# [Excerpt to read]
Angus has been in the state of lonely and somber due to his father being enlisted in the Royal Navy to fight in World War II. Angus spent vast amount of time alone by himself, counting the days of his father’s return from national service. We are shown several tender flashback scenes involving Angus and his father. His mum (Emily Watson) hired Lewis, a handyman (Ben Chaplin) with a mysterious past, to help out household work in their huge mansion. In the meantime, a troop of British troop led by Captain Hamilton (played by David Morrisey, somehow I cannot shake off his masochism expression from Basic Instinct 2) came and set up their defense base against a possible invasion from the German’s submarines.

Lewis eventually became a temporary father figured to Angus, helping him to hide his aquatic pet from his mother and the military troops. Bigger problem ensured when the bathtub is no longer able to contain Crusoe. It grew into a gargantuan creature and has to be set free into the nearby loch. Hostility erupted when Crusoe almost accidentally kill a soldier, in return, they retaliated with artillery weapons. Although in the end, the movie reaches a pleasing full circle, it perhaps paves the way for another adventure i.e. a sequel.

What I like about The Water Horse: LotD is the breathtaking scenery, the picturesque landscape, apart from actual Loch Ness, it was in fact, largely filmed in Lake Wakatipu, New Zealand. The setting of WW2 era in this movie is admirably fitted in this movie. Bizarrely, this family oriented movie (adapted from a children’s novel) sometimes can be unusually scary for small children’s viewing, namely, there is a time where the grown Water Horse - minus the cuteness, react uncontrollable, with full of violent anger after it was attacked with cannon bombardment, not to mention, it ate a British Bulldog!

# [Dataset excerpts]
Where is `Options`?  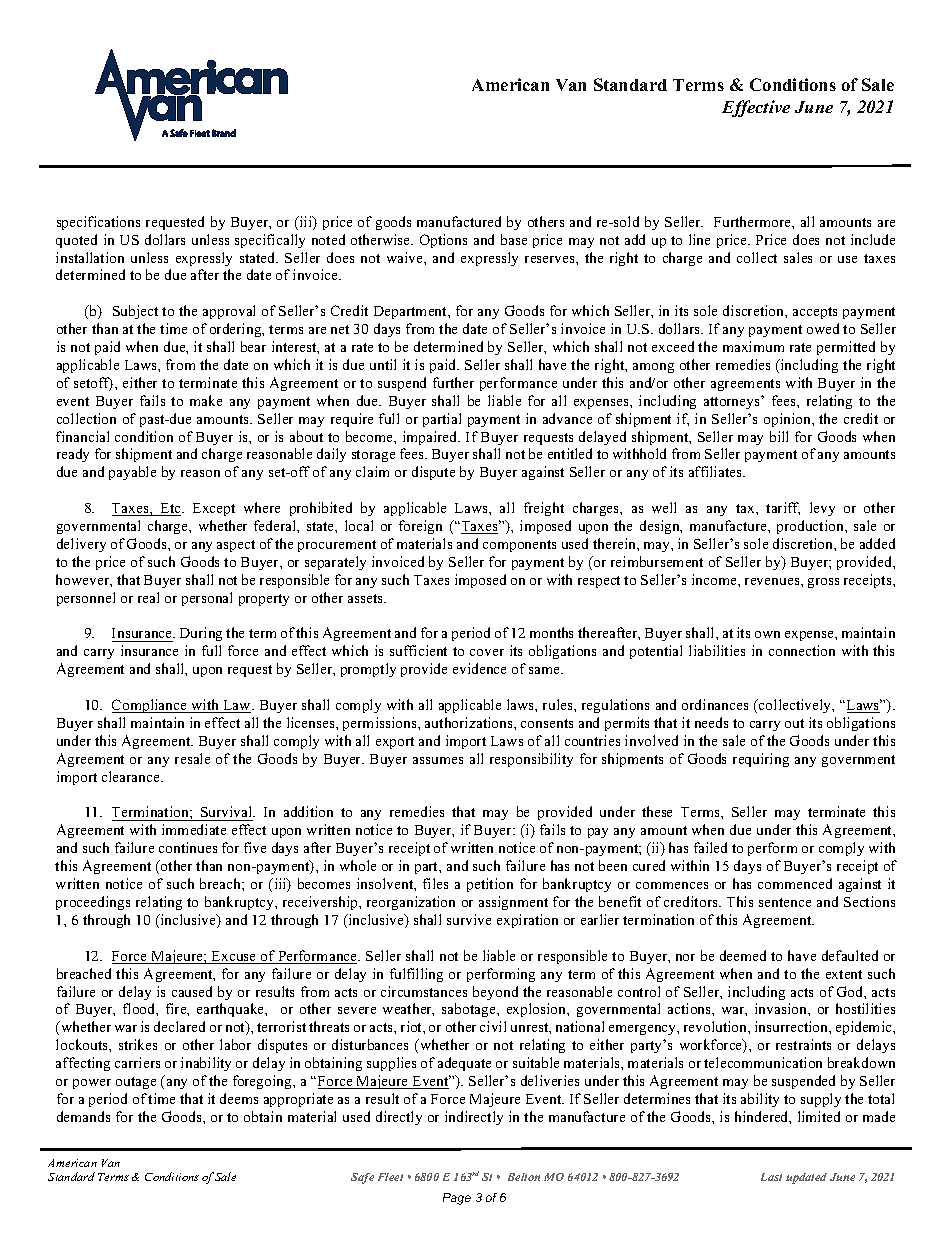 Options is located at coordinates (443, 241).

---

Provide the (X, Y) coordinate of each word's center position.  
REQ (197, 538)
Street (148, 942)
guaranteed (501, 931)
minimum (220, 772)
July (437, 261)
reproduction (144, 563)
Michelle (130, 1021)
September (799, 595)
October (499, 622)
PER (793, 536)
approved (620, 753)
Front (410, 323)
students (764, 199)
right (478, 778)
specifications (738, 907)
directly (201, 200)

---

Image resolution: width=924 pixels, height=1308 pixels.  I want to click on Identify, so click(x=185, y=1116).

# [What to do]
Return the part of the Water Horse review that runs from "Lewis eventually became" to "i.e. a sequel.", copied word for word.

# [Expected answer]
Lewis eventually became a temporary father figured to Angus, helping him to hide his aquatic pet from his mother and the military troops. Bigger problem ensured when the bathtub is no longer able to contain Crusoe. It grew into a gargantuan creature and has to be set free into the nearby loch. Hostility erupted when Crusoe almost accidentally kill a soldier, in return, they retaliated with artillery weapons. Although in the end, the movie reaches a pleasing full circle, it perhaps paves the way for another adventure i.e. a sequel.